Ich habe "Heartbreak" von Tarkan Bagci gelesen, weil die Story so interessant klang. Den Autor als Podcaster oder Medienmenschen kenne ich eigentlich kaum. Generell schrecken mich Autor*innen, die bereits anderweitig in der Öffentlichkeit in Erscheinung getreten sind, eher ab, wenn es um Romane geht. Wie gut, dass mich "Heartbreak" dann tatsächlich positiv überraschen konnte.
Im Buch geht es um die beiden Protagonisten Tom und Marie.

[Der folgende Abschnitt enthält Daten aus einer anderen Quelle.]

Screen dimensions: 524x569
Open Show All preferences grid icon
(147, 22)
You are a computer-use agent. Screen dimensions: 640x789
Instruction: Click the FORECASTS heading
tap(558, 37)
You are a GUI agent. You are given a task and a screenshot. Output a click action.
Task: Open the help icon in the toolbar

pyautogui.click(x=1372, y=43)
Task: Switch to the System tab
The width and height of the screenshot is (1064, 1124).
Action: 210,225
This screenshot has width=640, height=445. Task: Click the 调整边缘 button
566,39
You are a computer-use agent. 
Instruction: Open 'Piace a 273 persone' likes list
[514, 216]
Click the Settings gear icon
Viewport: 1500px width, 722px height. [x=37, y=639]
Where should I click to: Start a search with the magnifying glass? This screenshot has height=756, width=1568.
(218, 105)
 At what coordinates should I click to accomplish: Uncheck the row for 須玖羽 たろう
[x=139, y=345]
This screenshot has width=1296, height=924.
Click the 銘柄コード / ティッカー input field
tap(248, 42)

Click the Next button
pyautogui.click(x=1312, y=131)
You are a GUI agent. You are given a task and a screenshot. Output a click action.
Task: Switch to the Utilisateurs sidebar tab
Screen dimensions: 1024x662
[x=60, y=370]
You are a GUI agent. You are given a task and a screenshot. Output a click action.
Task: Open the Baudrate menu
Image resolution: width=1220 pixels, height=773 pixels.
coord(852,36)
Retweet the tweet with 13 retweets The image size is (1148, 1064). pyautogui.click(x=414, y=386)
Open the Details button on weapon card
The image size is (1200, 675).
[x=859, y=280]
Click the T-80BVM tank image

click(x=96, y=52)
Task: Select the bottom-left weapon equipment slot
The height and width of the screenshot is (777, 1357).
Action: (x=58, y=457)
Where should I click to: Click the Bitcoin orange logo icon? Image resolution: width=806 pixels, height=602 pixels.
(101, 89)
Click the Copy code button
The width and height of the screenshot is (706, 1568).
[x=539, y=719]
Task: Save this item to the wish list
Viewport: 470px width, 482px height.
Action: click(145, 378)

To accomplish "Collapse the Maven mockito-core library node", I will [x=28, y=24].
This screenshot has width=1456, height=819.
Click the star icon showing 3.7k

Tom befindet sich gerade auf dem Höhepunkt seiner Karriere als Sänger und Schauspieler, als er in einen Skandal hineingerät, der seine ganze öffentliche Existenz ins Wanken bringt. Marie leidet unter einer Depression und Panikstörung. Nach einem Jahr Beziehung wird sie von ihrem Freund geghostet und gerät dadurch in eine Krise. Marie und Tom treffen in einer kleinen Stadt in der Toskana aufeinander und schmieden einen Plan um sich gemeinsam aus ihren jeweiligen Miseren zu befreien.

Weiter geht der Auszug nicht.